Il y a, dans nos villages, les « babillaïrés » et les « travaillaïrés » — les « bavardeurs » et les travailleurs.

Le travailleur travaille d’abord. C’est dans son travail, à travers et par son travail, qu’il réfléchit, qu’il apprend, qu'il juge, qu'il sent et qu’il aime.

Le « bavardeur » parle d’abord. La supériorité que le travailleur demande à son ingéniosité et à sa ténacité, il prétend la tirer, lui, de son habileté à manœuvrer les mots et à ajuster les systèmes dans un enchevêtrement de règles et de théories dont il est le grand prêtre. C’est ce qu’il appelle prétentieusement la « logique » et la « philosophie ».

Vous apprenez à monter à bicyclette comme tout le monde apprend à monter à bicyclette. Les « bavardeurs » vous expliqueront que c’est là une erreur : ne faut-il pas connaître au préalable les lois de l’équilibre et les exigences de la mécanique ?

Mais, eux, ne savent pas monter à bicyclette !

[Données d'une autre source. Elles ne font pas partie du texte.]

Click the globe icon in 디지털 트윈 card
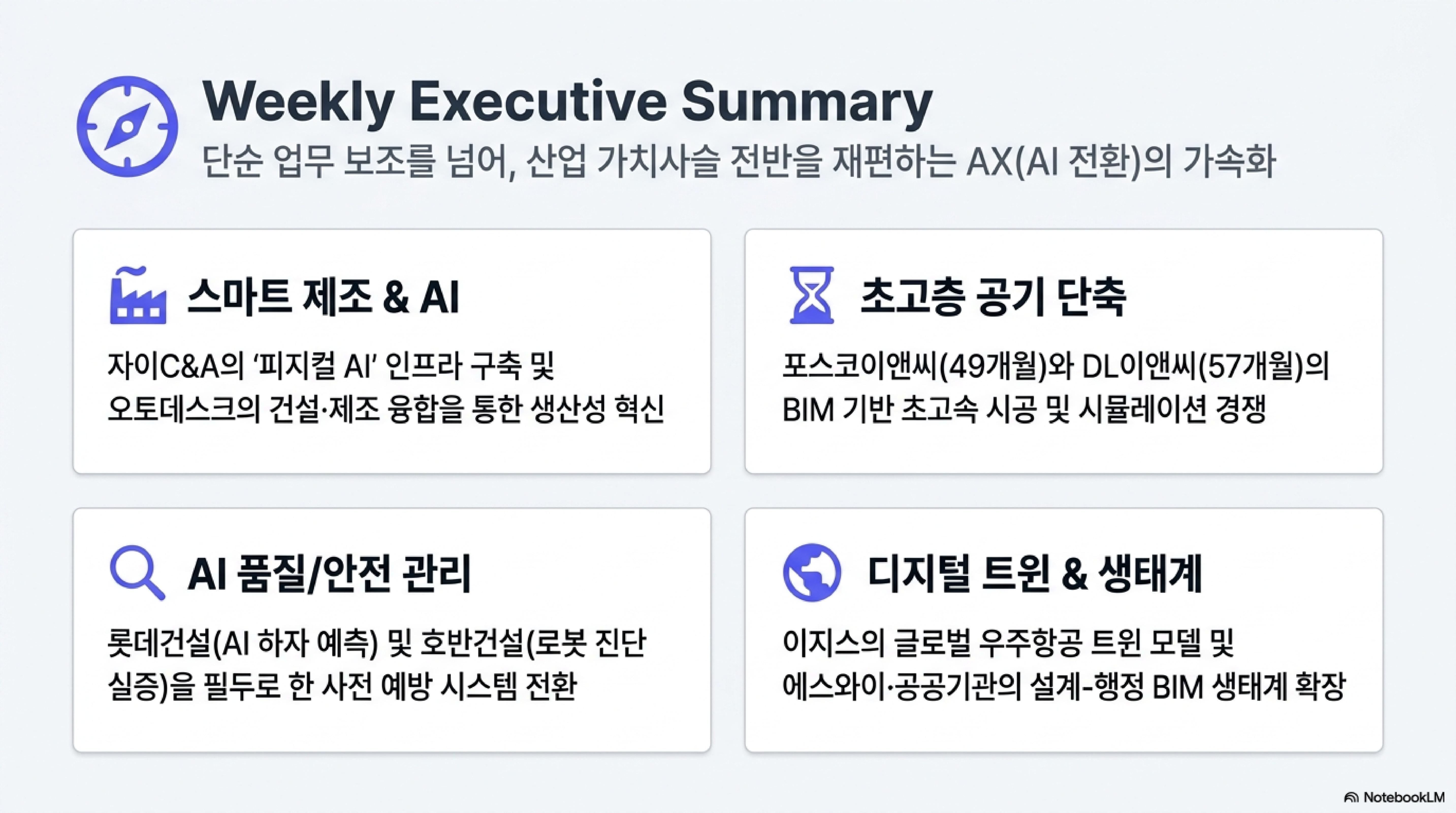 812,573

S’ils osaient, ils vous prouveraient que vous avez tort de laisser parler vos bébés de façon si peu scientifique, et ils vous enseigneraient à longueur de journée les lois inéluctables du vrai langage.

Mais vos enfants seraient muets !

Ces mêmes bavardeurs nous ont persuadés de la nécessité de commencer l’expression écrite par l’étude méthodique de la grammaire et de procéder graduellement du mot à la phrase, de la phrase au paragraphe, puis au texte complet.

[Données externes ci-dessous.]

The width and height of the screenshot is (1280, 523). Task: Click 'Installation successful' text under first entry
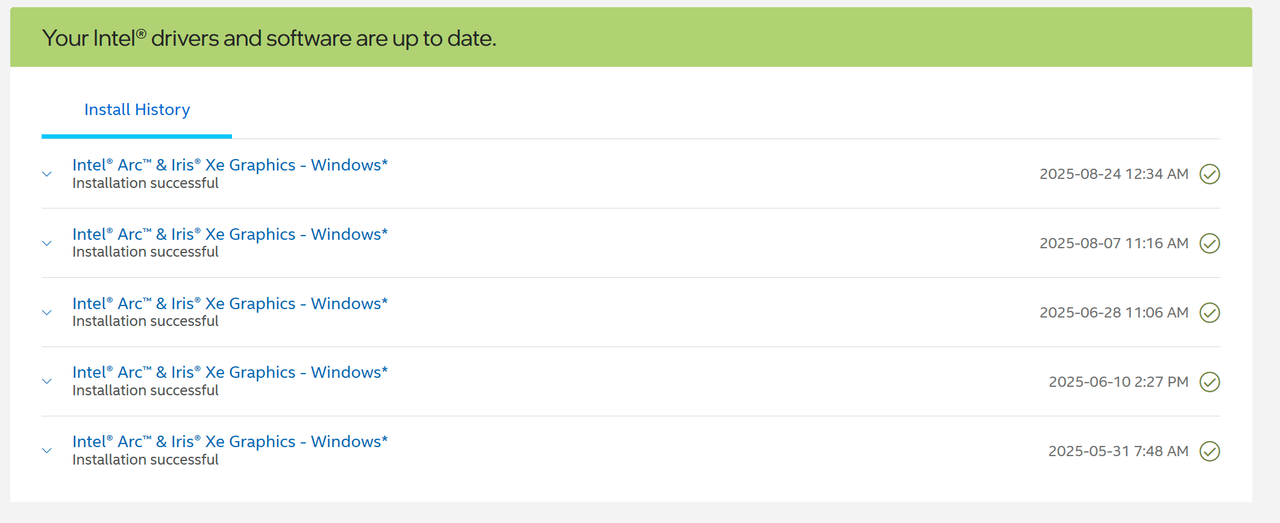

Ils connaissent la grammaire mais ils ont perdu le don de l’écrit suggestif et vivant.

Ils nous disent de même, avec une impudeur qui n’a d’égale que notre crédulité, les vertus du labour et les charmes bucoliques des travaux des champs. Car leur rôle n’est pas de labourer mais de parler. Et c’est dans une salle quiète qu’ils expliquent avec science et logique comment on laboure, et ce que nous disent les sillons fraîchement labourés ou les lignes de peupliers pleurant à l’automne les larmes d’or de leurs feuilles mouvantes.

Mais, eux, ne savent pas labourer !

Je n’ai rien à dire à mon apprenti laboureur, sinon les mots denses qui apportent au moment voulu les conseils pratiques ou les gestes attendus, et les sentiments intimes qui se traduisent d’un mouvement, d’un regard ou d’un silence.

Mais mon homme se haussera à cette philosophie des sages qui est l’aboutissement de la science, de la logique et du travail.

Et il sait labourer !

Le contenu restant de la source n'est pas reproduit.